The Foo Fighters canceled the remaining dates of their Sonic Highways World tour, including a concert in Paris, and rock band U2 scrapped performances scheduled for Saturday and Sunday night in the City of Lights. The Saturday night show was to have aired as an HBO TV special. Instead the group visited a memorial to the victims outside the Bataclan.

“If you think about it, the majority of victims last night are music fans. This is the first direct hit on music that we’ve had in this so-called War on Terror,” U2 frontman Bono said Saturday in a radio interview, as reported by Rolling Stone.

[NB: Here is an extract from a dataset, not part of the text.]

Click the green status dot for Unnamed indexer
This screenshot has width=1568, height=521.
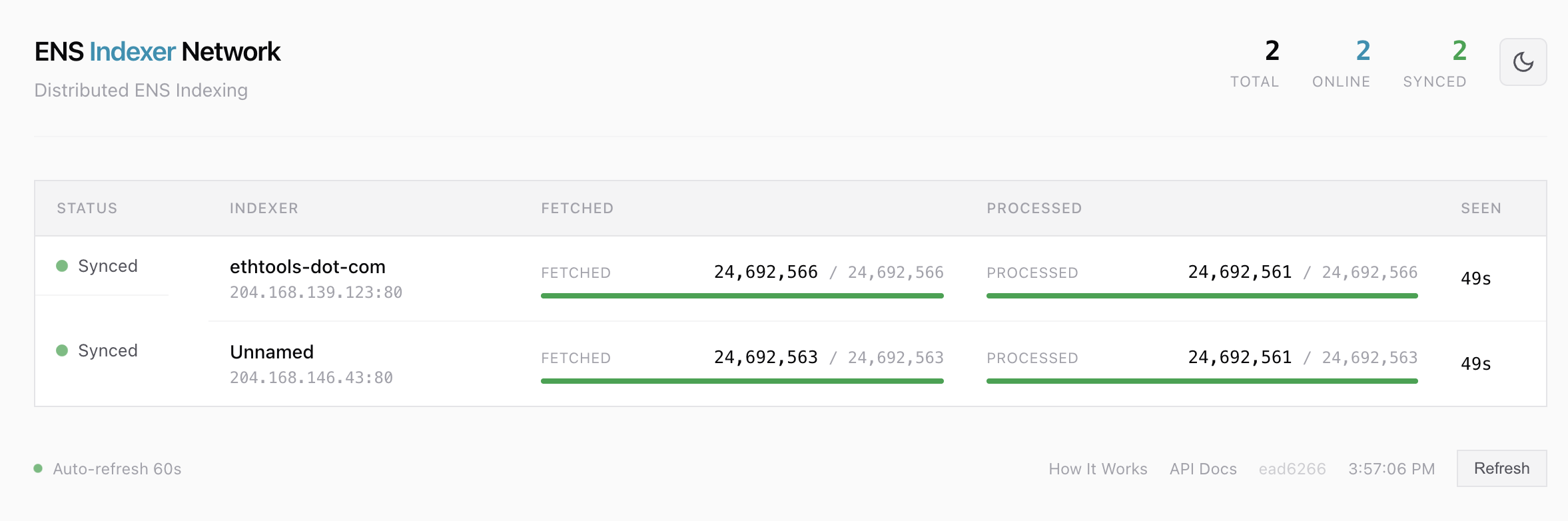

“It’s very upsetting. These are our people. This could be me at a show,” he continued. “It’s a very recognizable situation for you and for me and the coldblooded aspect of this slaughter is deeply disturbing and that’s what I can’t get out of my head.”


Coldplay Performs in Los Angeles (YouTube)

In Los Angeles, rock band Coldplay was working to set up a new date and location for a show, after the group’s Friday night performance at the Belasco Theater was cut short in the wake of the attacks. Plans to stream the show live on Jay Z’s Tidal service were scrapped, though the group performed an abbreviated set for the fans who had already arrived.

Across town, Cheryl Boone Isaacs, president of the Academy of Motion Picture Arts and Sciences, issued a ringing call for solidarity with France during the Governors Awards on Saturday.

“We may be in Hollywood tonight, but the Academy celebrates filmmaking wherever it’s done…” she said in a salute to France’s role in the history of filmmaking. “Waves of influence have been flowing back and forth across the Atlantic ever since the Lumiere brothers made the first movies.”

NBC’s sketch comedy series “Saturday Night Live” replaced its traditional cold opening with a message to the citizens of Paris.

“Paris is the City of Light, and here in New York City, we know that light will never go out,” cast member Cecily Strong said while standing on stage in Rockefeller Center’s Studio 8H, facing the camera. “Our love and support is with everyone there tonight. We stand with you.” Strong then repeated the same emotional message in French.

Friday’s terrorist attacks in Paris killed 129 and injured 352 others, with ISIS claiming responsibility hours later.

France responded by bombing a series of ISIS sites in Raqqa, Syria, on Sunday including a jihadi training camp and a munitions site where intelligence officials said the Paris attacks were planned, the Associated Press reported.

Additionally, police announced seven arrests. However more members of the sleeper cell that carried out the attacks were still believed to be at large.